Richienb / virusshare-hashes

Every single VirusShare MD5 hash in a single file.
MIT License
19 stars 6 forks source link

SHA1 and/or SHA256 hashes #8

Open storkinsj opened 4 years ago

storkinsj commented 4 years ago

The virusshare db also includes SHA1 and SHA256 but today they have only separated out MD5 hashes into the tables.

Modern tool sets are more likely to produce hash executables using SHA. If a tool proactively creates SHA hashes for running processes (I can think of several, it would be great to have a lookup function).

As we should know, there is no way to convert MD5 to SHA1 so this would involve combing the data out of the "other" source of information (terabytes of virus database information).

It is possible today to use REST to do this (search for hits based on sha256 hash), but it seems the goal of the torrent files is to avoid unnecessary bandwidth and I think it's a good goal.

Richienb commented 4 years ago

The only major problem I see here is downloading and then processing multi-gigabyte torrents with no more than 4 MB/s download speed (as shown in the tracker) which would take way too long. For now, we can only really use md5 unless we had access to a faster method.

storkinsj commented 4 years ago

Hi Richie- I'm going to download the payloads. I am working on one first to see what it looks like. This will take a long time and require lots of bandwidth and storage. I mentioned it to the site admin. A good goal to limit the amount of hits to their web site. It may just be time to add the SHA1 and SHA256 text files for them, which would make this job much easier.

storkinsj commented 4 years ago

So I got one and the format seems to be: Name: Numbercode+md5 hash Data: Anything

There is no additional data in the payload as there is on the web site.

Looks like (at best) We could calc SHA1 and SHA256 tables but no metadata unless we want to analyze the files.

Actually the "file " command in unix does some analysis but payloads that are html files masquerading as GIF files will not be detected correctly.

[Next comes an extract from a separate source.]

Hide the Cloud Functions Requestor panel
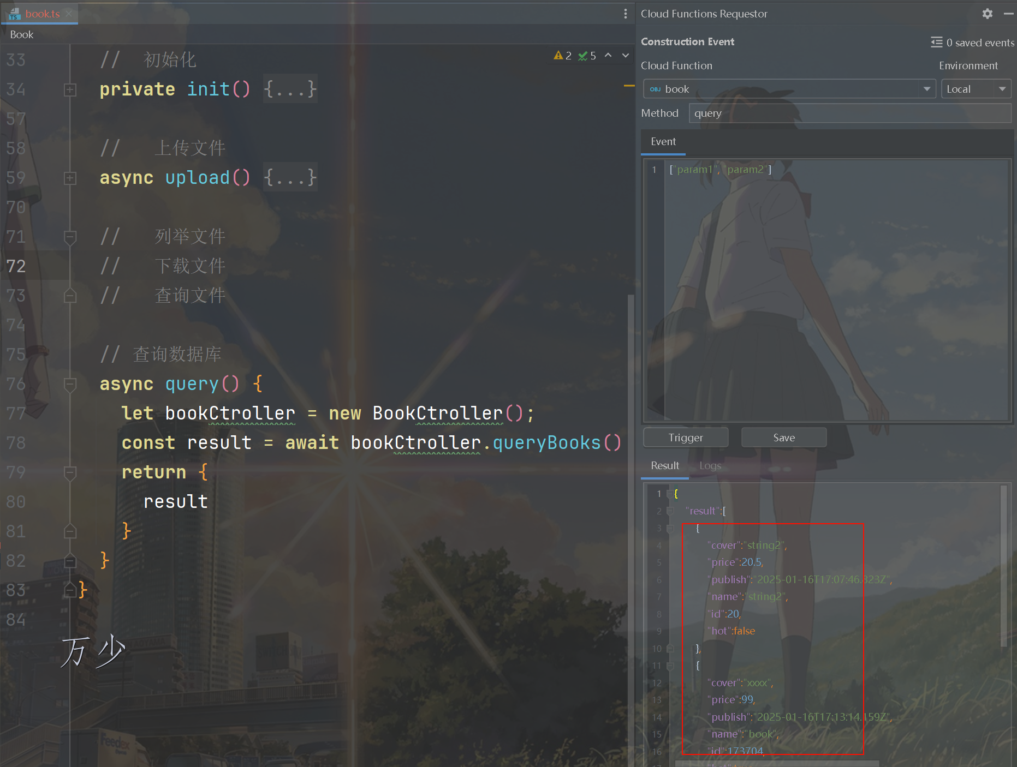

Richienb commented 4 years ago

Since we can write this in Python or Node, calculating the hash shouldn't be the problem. The only issue is the zip sizes since I don't think build services like Travis CI allow for such large size. We need to somehow download only a few files for each zip at a time without exceeding the size limit.

storkinsj commented 4 years ago

So it looks like for SHA1 or SHA256 we would modify https://github.com/Richienb/virusshare-hashes/blob/master/generate.py to curl down the virus payloads (15gb or so each one) one at a time and then enumarate and hash each payload. I have not used Travis. What is the limit? Will one file be too big?

GitHub
Richienb/virusshare-hashes
Every single VirusShare MD5 hash in a single file. - Richienb/virusshare-hashes
Richienb commented 4 years ago

@storkinsj When building on Windows, there's about 40GB of free disk space. However, that's still not large enough to store some of the zips.

storkinsj commented 4 years ago

Ok thanks. It does seem like the only sane way to do this is to wait until they provide the same information online for other hashes that they do for MD5.